General Motors employees work on the assembly line at the Fairfax Assembly & Stamping Plant in Kansas City, Kansas.
Jim Barcus for General Motors

General Motors is set to report its first-quarter earnings before the bell on Wednesday. Here’s what Wall Street is expecting, based on average analysts’ estimates compiled by Refinitiv.

  • Adjusted EPS: $1.04
  • Revenue: $32.67 billion

GM’s been weathering ongoing challenges from a global shortage of semiconductor chips, which has caused factory shutdowns and is expected to shave billions off the industry’s earnings in 2021.

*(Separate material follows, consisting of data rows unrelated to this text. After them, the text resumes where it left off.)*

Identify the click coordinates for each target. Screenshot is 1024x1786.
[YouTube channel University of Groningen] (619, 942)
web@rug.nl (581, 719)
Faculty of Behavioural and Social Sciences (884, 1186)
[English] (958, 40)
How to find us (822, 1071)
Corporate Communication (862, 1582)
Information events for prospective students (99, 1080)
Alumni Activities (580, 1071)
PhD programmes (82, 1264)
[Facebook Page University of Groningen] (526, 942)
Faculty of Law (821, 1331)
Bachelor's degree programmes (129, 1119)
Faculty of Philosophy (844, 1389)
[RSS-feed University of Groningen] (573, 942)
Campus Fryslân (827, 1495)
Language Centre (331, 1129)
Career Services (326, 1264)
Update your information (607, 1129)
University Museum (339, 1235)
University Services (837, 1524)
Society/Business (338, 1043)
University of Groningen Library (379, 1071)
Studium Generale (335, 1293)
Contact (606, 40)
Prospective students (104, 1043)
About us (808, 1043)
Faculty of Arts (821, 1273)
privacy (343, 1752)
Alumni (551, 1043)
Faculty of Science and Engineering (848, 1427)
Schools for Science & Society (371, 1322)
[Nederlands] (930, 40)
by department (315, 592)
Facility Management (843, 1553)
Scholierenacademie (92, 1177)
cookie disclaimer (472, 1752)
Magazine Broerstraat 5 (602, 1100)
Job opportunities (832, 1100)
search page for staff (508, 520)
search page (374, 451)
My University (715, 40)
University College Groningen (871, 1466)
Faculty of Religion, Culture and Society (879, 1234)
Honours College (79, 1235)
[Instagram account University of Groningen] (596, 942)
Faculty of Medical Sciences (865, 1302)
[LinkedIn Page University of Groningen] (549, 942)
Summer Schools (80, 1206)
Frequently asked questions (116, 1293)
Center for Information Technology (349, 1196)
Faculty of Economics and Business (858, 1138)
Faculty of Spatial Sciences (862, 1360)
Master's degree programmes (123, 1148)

GM’s earnings forecast for the year is $10 billion to $11 billion, or $4.50 to $5.25 per share, in adjusted pretax profits and adjusted automotive free cash flow of $1 billion to $2 billion. The forecasts factored in the potential impact of an ongoing global semiconductor chip shortage, including a hit of $1.5 billion to $2 billion to earnings and decrease of $1.5 billion to $2.5 billion to its free cash flow.

At the end of the first quarter, GM CFO Paul Jacobson told investors he was “increasingly confident” that the automaker would achieve its earnings targets for the year despite the chip shortage.

Aside from earnings, Wall Street is looking to CEO Mary Barra and other executives for insight into a number of other issues – from updates to its 2021 guidance and an ongoing global shortage of semiconductor chips to its electric and autonomous vehicles.

GM reported an adjusted pretax profit of $1.3 billion, or 62 cents per share, in the first quarter of 2020 as the coronavirus began shutting down factories. Revenue was $32.7 billion during that quarter.